#### THE PROBLEM:
Copy the data below verbatim, leaving no line out.

[Records drawn from a dataset]
↓

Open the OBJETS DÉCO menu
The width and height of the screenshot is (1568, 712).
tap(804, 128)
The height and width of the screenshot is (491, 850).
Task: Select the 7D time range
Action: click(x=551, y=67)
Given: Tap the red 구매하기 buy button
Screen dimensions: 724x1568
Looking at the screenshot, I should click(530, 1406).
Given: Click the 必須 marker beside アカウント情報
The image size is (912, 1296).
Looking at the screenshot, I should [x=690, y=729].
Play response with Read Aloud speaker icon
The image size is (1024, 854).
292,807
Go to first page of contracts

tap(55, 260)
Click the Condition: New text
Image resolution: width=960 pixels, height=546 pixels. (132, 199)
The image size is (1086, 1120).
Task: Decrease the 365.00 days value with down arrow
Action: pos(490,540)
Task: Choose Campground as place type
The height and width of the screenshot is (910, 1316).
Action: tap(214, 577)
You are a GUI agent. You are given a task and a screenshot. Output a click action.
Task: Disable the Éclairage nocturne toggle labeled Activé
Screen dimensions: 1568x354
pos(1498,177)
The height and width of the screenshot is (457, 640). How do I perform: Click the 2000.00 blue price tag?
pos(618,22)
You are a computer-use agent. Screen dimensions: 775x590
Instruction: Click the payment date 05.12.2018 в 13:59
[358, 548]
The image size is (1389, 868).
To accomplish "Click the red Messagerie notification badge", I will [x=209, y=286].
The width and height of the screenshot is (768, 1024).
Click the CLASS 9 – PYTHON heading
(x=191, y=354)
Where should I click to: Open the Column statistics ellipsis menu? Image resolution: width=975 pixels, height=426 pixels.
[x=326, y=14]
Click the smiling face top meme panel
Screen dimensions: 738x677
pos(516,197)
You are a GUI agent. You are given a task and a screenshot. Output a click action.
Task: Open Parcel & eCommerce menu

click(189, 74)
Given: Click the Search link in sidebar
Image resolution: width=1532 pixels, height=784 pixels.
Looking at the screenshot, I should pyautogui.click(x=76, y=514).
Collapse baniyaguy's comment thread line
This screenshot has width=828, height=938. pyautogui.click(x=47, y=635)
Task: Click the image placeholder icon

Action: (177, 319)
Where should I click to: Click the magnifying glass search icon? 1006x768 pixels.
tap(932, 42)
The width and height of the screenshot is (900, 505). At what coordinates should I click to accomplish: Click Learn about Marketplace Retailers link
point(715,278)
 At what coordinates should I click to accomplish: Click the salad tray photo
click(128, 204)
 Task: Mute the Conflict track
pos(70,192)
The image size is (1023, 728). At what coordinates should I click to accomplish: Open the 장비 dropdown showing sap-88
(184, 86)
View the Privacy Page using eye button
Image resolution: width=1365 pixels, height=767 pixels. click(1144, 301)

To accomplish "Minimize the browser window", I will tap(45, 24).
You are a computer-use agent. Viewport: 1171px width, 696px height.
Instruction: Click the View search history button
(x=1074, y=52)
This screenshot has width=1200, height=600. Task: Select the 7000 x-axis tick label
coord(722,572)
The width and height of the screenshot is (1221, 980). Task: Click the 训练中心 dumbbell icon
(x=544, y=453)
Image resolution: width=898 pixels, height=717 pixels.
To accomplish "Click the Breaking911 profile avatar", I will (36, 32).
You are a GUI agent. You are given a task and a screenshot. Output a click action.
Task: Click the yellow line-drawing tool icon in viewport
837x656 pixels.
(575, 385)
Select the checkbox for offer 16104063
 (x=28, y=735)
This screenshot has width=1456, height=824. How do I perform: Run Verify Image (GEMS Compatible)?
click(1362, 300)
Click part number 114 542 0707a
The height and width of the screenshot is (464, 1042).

↑

#### WRITTEN REPLY:
Open the OBJETS DÉCO menu
The width and height of the screenshot is (1568, 712).
tap(804, 128)
The height and width of the screenshot is (491, 850).
Task: Select the 7D time range
Action: click(x=551, y=67)
Given: Tap the red 구매하기 buy button
Screen dimensions: 724x1568
Looking at the screenshot, I should click(530, 1406).
Given: Click the 必須 marker beside アカウント情報
The image size is (912, 1296).
Looking at the screenshot, I should [x=690, y=729].
Play response with Read Aloud speaker icon
The image size is (1024, 854).
292,807
Go to first page of contracts

tap(55, 260)
Click the Condition: New text
Image resolution: width=960 pixels, height=546 pixels. (132, 199)
The image size is (1086, 1120).
Task: Decrease the 365.00 days value with down arrow
Action: pos(490,540)
Task: Choose Campground as place type
The height and width of the screenshot is (910, 1316).
Action: tap(214, 577)
You are a GUI agent. You are given a task and a screenshot. Output a click action.
Task: Disable the Éclairage nocturne toggle labeled Activé
Screen dimensions: 1568x354
pos(1498,177)
The height and width of the screenshot is (457, 640). How do I perform: Click the 2000.00 blue price tag?
pos(618,22)
You are a computer-use agent. Screen dimensions: 775x590
Instruction: Click the payment date 05.12.2018 в 13:59
[358, 548]
The image size is (1389, 868).
To accomplish "Click the red Messagerie notification badge", I will [x=209, y=286].
The width and height of the screenshot is (768, 1024).
Click the CLASS 9 – PYTHON heading
(x=191, y=354)
Where should I click to: Open the Column statistics ellipsis menu? Image resolution: width=975 pixels, height=426 pixels.
[x=326, y=14]
Click the smiling face top meme panel
Screen dimensions: 738x677
pos(516,197)
You are a GUI agent. You are given a task and a screenshot. Output a click action.
Task: Open Parcel & eCommerce menu

click(189, 74)
Given: Click the Search link in sidebar
Image resolution: width=1532 pixels, height=784 pixels.
Looking at the screenshot, I should pyautogui.click(x=76, y=514).
Collapse baniyaguy's comment thread line
This screenshot has width=828, height=938. pyautogui.click(x=47, y=635)
Task: Click the image placeholder icon

Action: (177, 319)
Where should I click to: Click the magnifying glass search icon? 1006x768 pixels.
tap(932, 42)
The width and height of the screenshot is (900, 505). At what coordinates should I click to accomplish: Click Learn about Marketplace Retailers link
point(715,278)
 At what coordinates should I click to accomplish: Click the salad tray photo
click(128, 204)
 Task: Mute the Conflict track
pos(70,192)
The image size is (1023, 728). At what coordinates should I click to accomplish: Open the 장비 dropdown showing sap-88
(184, 86)
View the Privacy Page using eye button
Image resolution: width=1365 pixels, height=767 pixels. click(1144, 301)

To accomplish "Minimize the browser window", I will tap(45, 24).
You are a computer-use agent. Viewport: 1171px width, 696px height.
Instruction: Click the View search history button
(x=1074, y=52)
This screenshot has width=1200, height=600. Task: Select the 7000 x-axis tick label
coord(722,572)
The width and height of the screenshot is (1221, 980). Task: Click the 训练中心 dumbbell icon
(x=544, y=453)
Image resolution: width=898 pixels, height=717 pixels.
To accomplish "Click the Breaking911 profile avatar", I will (36, 32).
You are a GUI agent. You are given a task and a screenshot. Output a click action.
Task: Click the yellow line-drawing tool icon in viewport
837x656 pixels.
(575, 385)
Select the checkbox for offer 16104063
 (x=28, y=735)
This screenshot has width=1456, height=824. How do I perform: Run Verify Image (GEMS Compatible)?
click(1362, 300)
Click part number 114 542 0707a
The height and width of the screenshot is (464, 1042).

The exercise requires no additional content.